Of a truth using such features will help a lot because these days nobody can tell how sophisticated malwares are and if one is not careful enough one can download it into their gadget and the unthinkable would begin manifest itself in one's system. Like when ever I want to type on my search bar, I type complete if what I am to search for would lead me to downloading the link. I do that so as to avoid auto search engines do the bad for me because any chances anything can happen. So one needs be vigilant and careful so as not to make any mistake.

Op I would have been more specific in the domain of digital assets with securing Bitcoins  ;), most likely I had also learned this particular security preventive measure from this forum. Here we support a motto "Not Your Key Not Coins", "Security & Safty is as simple as ABC" Always Be Careful.

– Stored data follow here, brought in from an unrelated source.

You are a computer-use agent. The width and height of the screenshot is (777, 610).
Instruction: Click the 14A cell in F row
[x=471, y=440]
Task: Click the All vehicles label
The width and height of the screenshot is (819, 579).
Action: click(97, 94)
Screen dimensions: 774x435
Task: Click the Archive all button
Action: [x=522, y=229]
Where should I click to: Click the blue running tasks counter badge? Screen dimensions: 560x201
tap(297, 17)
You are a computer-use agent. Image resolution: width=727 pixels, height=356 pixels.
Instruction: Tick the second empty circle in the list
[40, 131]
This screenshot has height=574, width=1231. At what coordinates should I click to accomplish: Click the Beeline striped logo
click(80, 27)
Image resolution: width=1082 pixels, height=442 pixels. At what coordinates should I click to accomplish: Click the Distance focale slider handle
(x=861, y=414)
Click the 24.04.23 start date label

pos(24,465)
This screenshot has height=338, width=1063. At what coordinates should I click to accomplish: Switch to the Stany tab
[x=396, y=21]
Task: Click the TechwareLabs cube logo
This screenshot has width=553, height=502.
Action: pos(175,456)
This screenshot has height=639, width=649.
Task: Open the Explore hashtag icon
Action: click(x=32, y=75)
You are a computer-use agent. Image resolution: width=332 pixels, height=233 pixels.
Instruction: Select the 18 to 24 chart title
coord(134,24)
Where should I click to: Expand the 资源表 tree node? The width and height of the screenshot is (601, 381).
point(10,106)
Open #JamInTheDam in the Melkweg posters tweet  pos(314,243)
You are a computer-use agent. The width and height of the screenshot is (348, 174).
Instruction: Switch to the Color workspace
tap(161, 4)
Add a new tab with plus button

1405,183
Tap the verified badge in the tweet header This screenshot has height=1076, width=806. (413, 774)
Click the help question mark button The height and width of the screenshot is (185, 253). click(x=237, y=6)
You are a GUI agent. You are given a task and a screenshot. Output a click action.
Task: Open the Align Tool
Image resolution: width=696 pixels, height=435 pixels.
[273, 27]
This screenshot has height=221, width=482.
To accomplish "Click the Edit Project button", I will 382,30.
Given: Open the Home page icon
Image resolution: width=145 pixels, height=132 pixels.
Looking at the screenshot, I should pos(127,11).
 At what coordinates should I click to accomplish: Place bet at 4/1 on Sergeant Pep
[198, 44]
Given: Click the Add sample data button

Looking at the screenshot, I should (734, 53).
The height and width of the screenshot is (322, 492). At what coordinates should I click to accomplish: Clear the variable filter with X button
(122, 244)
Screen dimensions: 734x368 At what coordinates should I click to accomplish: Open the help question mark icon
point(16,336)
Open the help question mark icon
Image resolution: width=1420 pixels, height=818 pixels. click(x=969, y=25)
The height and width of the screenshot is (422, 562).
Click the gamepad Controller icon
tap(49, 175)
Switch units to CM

Hmm, OP your tips are quite promising as using a secure Browser really matters, as the software installation from the official source as well, but mostly people prefer downloading from the official sources still reminder by OP is appreciated. If you are really covering some of the tips you should also include the cold storage for a large amount, for beginners include the Custodial Wallets recommendation as most newbies get confused in Custodial & non-custodial Wallets (Hot Wallets). In the Hot wallets add a point for the highly recomended (Electrum Wallet).

With KYC to claim the token, it unofficially forces users of Brave browser to KYC. If they use the browser, they will have more reasons to consider KYC to claim rewards. When they claim reward once, they will do it more and the reward in token is like a KYC-honeypot from Brave browser team.

A truly privacy browser should not have that policy to distract their users from privacy protection. If they design a privacy browser but at the same time, design some policies, reward program to break the privacy policy, their browser is no longer private.

AML/KYC sucks for sure, but I think in this case it's simply due to regulators reasons. As far as I know, Brendan Eich and the Brave browser company are based in the United States, so it's just totally expected for them to be making sure that they're not poking the hornet's nest.

One important thing that I think you forgot to mention is the use of 2FA. It keeps them out all the time.